In truth i had wanted to make this entry on friday night. There was so much i had thought about, so much to say but i didnt because i felt blogging in anger was foolish and would only exacerbate my already horrible state. Pants reminded me that i should still blog about it because it stands testament to the passage of time and the occurance of events so here i am.
I was asked by someone i trust whether this end result makes me happier. I thought about that in great detail and here's my answer. Nothing could make me unhappier than what i decided to do. I never wanted seperation because regardless of all that has transpired i am still absolutely addicted to her presence. I enjoyed our time together in an almost unhealthy way. Nevertheless it was becoming excruciatingly painful to interact. Every word, every action, the false pretenses of ignorance. Pretending it all never happened was inconceivably painful for me but what hurt more was that it seemed to mean nothing to her. I envy the ability to sweep everything under the rug. No matter how strong a person you are, the fact that you can dismiss something so important so casually is a remarkably strong indicator that it didnt mean very much at all. That was the straw that broke the camels's back so to speak. I've never been hurt that way before so that was a first. Thinking getting stabbed many times in the same spot with a salt encrusted dagger possesing a serated edge. Thats about it i think.

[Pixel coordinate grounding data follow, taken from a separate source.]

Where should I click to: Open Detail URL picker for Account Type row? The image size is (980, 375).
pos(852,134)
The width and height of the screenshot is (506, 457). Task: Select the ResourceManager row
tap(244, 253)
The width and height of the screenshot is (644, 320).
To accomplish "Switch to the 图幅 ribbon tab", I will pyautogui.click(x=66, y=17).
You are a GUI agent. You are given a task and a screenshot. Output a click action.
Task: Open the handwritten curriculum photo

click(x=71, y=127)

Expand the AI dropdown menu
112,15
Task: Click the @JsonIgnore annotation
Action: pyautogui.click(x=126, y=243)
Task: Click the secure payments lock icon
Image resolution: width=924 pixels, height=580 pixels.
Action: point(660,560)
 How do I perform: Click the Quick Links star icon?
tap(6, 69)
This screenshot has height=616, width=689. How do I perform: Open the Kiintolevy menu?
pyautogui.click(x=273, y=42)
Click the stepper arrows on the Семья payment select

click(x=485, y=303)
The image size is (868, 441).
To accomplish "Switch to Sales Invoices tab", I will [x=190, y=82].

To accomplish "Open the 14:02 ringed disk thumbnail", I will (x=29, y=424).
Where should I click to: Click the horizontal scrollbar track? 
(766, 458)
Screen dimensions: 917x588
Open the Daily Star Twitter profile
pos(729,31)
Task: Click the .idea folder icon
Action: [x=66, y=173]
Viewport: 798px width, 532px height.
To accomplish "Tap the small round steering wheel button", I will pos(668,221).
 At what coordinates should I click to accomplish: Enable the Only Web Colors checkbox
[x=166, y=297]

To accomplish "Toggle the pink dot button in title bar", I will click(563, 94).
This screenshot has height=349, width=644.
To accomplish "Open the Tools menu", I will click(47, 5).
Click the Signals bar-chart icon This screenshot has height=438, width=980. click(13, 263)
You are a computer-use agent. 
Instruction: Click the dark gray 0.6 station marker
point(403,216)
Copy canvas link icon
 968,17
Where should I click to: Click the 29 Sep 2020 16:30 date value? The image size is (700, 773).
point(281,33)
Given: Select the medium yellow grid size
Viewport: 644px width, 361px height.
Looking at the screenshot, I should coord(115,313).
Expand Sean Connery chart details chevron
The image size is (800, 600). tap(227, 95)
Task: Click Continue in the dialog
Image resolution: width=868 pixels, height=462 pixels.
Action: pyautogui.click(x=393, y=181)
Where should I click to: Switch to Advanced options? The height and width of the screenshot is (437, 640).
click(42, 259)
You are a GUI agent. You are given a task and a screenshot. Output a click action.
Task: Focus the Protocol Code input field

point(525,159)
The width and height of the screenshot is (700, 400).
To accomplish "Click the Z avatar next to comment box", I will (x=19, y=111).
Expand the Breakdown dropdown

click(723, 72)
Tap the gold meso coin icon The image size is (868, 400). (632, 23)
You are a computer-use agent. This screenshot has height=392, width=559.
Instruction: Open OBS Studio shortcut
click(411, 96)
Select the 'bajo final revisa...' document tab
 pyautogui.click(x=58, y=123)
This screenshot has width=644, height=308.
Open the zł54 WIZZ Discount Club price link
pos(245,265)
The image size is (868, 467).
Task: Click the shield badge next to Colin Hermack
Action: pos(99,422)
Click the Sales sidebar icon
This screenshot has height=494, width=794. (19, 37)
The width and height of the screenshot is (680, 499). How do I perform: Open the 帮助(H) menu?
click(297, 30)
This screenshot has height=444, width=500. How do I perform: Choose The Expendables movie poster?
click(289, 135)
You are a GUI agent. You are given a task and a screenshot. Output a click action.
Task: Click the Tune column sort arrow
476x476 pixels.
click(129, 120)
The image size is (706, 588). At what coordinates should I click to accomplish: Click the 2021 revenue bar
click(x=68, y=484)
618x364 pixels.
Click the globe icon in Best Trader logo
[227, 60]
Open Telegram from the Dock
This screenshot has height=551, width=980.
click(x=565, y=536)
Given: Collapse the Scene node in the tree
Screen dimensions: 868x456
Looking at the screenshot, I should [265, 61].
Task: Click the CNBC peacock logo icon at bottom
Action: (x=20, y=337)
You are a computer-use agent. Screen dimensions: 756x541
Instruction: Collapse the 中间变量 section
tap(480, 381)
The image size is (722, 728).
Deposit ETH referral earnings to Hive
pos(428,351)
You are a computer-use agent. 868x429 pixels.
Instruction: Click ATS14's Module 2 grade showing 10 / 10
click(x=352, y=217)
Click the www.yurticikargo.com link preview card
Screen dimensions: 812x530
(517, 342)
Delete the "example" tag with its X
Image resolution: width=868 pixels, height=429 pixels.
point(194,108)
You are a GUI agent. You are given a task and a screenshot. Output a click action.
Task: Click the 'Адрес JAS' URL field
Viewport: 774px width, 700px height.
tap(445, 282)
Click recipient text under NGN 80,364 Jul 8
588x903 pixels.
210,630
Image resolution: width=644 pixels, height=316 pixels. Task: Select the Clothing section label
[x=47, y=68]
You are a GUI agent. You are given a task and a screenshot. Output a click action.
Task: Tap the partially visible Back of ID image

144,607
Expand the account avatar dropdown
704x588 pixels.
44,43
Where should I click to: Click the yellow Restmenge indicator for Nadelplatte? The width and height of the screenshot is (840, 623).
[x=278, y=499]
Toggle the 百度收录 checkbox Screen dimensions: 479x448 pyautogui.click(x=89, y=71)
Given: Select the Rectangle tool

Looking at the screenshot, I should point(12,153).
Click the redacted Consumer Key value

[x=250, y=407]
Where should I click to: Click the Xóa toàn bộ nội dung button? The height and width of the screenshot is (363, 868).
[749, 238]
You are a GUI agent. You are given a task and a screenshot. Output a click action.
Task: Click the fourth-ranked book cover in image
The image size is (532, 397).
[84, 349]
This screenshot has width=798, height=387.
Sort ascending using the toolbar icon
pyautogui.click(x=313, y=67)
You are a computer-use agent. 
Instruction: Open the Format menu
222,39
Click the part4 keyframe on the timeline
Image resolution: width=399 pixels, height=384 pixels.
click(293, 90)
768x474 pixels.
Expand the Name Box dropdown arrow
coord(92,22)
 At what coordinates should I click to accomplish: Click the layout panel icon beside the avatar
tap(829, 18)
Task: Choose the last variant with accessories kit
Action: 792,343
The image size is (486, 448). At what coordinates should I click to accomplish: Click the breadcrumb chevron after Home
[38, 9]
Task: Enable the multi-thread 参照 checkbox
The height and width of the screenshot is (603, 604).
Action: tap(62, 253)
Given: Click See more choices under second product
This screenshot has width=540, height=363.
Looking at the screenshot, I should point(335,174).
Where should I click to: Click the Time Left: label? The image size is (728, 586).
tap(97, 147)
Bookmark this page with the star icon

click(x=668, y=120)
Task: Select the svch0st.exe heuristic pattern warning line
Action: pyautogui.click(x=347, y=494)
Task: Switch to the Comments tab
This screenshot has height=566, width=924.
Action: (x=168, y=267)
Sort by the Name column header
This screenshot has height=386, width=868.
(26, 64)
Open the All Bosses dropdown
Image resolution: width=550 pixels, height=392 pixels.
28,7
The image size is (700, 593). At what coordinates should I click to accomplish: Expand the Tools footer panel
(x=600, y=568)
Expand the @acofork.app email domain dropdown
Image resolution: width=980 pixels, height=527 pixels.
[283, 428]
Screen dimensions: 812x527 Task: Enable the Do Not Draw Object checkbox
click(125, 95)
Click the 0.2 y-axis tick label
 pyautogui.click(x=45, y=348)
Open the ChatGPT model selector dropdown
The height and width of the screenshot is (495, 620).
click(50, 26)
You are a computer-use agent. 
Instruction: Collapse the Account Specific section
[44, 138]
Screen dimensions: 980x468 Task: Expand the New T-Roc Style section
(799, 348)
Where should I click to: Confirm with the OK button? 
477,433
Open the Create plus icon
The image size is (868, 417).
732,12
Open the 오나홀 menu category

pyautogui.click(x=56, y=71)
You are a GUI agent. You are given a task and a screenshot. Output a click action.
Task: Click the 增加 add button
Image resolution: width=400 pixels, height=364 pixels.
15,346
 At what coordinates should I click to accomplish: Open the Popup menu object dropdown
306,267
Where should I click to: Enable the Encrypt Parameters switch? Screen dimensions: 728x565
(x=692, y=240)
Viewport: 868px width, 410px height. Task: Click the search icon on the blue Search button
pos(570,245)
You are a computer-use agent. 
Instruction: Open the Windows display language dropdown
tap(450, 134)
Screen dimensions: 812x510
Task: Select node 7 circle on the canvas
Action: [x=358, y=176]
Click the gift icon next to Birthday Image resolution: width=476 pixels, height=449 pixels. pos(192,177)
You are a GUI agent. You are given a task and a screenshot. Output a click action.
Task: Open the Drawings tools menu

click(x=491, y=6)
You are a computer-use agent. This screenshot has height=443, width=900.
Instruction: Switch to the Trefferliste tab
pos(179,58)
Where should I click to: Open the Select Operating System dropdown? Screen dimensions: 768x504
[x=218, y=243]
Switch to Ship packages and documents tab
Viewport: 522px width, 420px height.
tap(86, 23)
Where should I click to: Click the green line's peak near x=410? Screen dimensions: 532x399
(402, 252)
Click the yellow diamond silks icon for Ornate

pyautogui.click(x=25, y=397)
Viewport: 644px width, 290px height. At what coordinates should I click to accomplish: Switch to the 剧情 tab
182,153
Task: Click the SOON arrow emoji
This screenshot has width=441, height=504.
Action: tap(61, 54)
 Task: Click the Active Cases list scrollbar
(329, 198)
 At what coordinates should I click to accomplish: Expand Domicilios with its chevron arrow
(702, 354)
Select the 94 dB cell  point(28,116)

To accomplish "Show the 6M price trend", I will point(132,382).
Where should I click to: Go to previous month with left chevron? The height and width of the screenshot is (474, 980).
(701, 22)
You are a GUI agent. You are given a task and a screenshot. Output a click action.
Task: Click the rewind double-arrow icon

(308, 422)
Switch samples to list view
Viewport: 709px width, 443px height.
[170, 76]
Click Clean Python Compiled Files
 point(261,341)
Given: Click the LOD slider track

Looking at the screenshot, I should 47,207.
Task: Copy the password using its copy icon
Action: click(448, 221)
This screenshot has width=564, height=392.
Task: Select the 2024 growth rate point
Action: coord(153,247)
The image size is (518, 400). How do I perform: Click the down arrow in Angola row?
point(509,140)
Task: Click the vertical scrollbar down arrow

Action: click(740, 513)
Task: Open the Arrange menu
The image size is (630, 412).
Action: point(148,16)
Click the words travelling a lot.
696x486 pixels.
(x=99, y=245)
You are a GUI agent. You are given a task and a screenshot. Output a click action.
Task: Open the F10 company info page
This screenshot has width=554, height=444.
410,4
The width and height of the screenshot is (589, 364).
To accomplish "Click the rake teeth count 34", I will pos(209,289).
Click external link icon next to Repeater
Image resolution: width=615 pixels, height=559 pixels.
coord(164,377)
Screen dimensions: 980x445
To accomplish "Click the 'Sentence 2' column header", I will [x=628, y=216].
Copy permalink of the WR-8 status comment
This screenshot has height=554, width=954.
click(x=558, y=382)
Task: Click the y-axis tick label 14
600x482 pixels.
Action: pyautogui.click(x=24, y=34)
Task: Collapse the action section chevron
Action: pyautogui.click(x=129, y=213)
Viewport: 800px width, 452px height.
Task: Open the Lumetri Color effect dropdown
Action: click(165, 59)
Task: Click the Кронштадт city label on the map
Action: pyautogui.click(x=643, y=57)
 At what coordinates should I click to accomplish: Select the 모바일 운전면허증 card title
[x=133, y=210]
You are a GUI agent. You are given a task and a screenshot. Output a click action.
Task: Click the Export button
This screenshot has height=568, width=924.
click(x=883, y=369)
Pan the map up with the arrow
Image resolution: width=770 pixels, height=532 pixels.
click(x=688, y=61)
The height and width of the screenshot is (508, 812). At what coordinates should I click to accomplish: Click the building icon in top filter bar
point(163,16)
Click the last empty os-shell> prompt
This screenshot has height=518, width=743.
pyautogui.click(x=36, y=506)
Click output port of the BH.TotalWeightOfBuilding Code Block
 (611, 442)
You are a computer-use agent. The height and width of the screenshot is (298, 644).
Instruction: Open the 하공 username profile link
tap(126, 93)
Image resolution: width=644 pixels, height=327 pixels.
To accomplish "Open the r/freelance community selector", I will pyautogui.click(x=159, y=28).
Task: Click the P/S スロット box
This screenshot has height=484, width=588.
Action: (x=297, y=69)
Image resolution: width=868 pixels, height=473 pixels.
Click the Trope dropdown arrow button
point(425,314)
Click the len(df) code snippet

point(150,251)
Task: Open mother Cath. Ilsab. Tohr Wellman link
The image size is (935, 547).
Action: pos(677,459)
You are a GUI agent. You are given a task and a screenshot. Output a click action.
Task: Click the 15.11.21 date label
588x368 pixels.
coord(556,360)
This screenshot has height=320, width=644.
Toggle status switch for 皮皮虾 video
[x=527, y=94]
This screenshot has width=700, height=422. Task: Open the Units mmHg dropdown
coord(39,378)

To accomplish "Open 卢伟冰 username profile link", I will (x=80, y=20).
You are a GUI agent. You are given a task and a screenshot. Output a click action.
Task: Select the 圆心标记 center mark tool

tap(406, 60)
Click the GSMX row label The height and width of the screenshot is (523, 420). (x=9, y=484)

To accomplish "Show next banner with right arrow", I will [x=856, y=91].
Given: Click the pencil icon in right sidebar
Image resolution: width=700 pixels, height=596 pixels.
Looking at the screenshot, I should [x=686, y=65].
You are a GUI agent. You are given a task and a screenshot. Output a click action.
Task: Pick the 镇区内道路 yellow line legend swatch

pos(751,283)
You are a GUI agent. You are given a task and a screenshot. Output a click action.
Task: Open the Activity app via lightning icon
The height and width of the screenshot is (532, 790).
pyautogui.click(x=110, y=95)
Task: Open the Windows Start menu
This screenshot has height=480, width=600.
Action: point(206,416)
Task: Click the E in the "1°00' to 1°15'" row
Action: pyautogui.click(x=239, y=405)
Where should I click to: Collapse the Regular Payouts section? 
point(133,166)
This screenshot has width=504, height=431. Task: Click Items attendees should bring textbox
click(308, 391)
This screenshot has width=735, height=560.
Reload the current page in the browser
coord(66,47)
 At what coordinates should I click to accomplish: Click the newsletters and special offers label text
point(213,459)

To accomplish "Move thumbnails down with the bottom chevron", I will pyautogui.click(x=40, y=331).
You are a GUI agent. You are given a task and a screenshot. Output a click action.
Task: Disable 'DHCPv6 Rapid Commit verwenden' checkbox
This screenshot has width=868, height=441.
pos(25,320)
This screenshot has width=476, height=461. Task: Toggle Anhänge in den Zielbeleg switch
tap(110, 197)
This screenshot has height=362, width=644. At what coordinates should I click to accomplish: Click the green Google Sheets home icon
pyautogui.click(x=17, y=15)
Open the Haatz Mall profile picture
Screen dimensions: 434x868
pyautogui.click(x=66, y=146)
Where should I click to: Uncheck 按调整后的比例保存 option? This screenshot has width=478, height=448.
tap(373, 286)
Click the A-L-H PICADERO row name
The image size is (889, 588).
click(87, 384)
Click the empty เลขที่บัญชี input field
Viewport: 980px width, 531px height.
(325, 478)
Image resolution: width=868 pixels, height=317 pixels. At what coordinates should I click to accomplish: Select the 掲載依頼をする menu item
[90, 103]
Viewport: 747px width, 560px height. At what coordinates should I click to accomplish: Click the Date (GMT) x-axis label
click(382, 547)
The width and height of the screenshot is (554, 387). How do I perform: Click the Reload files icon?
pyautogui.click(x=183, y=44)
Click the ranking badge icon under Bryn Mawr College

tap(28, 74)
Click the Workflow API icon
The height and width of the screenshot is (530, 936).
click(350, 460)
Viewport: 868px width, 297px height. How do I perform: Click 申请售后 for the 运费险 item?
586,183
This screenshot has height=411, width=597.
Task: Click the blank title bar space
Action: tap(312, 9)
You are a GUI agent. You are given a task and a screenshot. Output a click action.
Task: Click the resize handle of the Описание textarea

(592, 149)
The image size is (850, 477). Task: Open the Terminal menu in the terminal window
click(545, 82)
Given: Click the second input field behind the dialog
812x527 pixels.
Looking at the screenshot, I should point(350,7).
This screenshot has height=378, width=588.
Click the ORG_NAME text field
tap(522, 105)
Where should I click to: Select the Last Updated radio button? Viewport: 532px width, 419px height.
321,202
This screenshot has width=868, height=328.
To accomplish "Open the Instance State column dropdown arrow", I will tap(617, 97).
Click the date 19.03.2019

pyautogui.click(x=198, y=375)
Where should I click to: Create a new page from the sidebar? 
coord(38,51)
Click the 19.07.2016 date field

My question then becomes why set me up in the first place? Why do all those things that create such a monumental fall for me. Everything that shouldnt have been said or shouldnt have been done. The things that repeat in my head again and again and again, torturing me everytime. What didnt i do? Or perhaps i did too much? I did everything that was within my power to try and shift the edifice just an inch further. I am who i am and theres nothing to be done about that but i compromised on so many things. Worked so hard on so many things. For what? For an illusion of a chance?
Well its over now, not because i wanted it that way but because words were being spoken and things being done to ensure that there was no plausible alternative. How incredibly selfish to conceive the notion that everything could just pop back into its original position as and when things turned sour. Doesnt it sound like wanting to hold the cake and eat it at the same time? Innocence once lost can never be regained. I'm leaving all the anger and all the regret here. Taking it with me is senseless lest as a warning to be more careful with my feelings in the future. Give it to someone callous and they will grind it to powder.
I truly wish that everything could go back to the way it was before. Before the first pawn was pushed i had conceived this in situation in my head. Now theres a gulf between that seems insurmountable but its funny that the very trait i found so appealing is now so much in absence. Compassion for others but not for me. I remember saying something like this before.
The irony is that i'm still waiting for a miracle. For something to happen that will change the dynamic. But as Dad keeps telling me we live in a realistic world where miracles dont happen. What will we do when all the dreamers are dead? There will be no dream to lead us in the future.
I wish you well in everything you do. I hope that you will never sit somewhere and think back on all this with regret for an opportunity missed. Dont become one of those bitter people sitting on the sidelines watching those they know happy, knowing they could have had that happiness themselves. For all that has happened those memories are to me sacrosant and no matter how much they hurt, i wouldnt trade them for anything.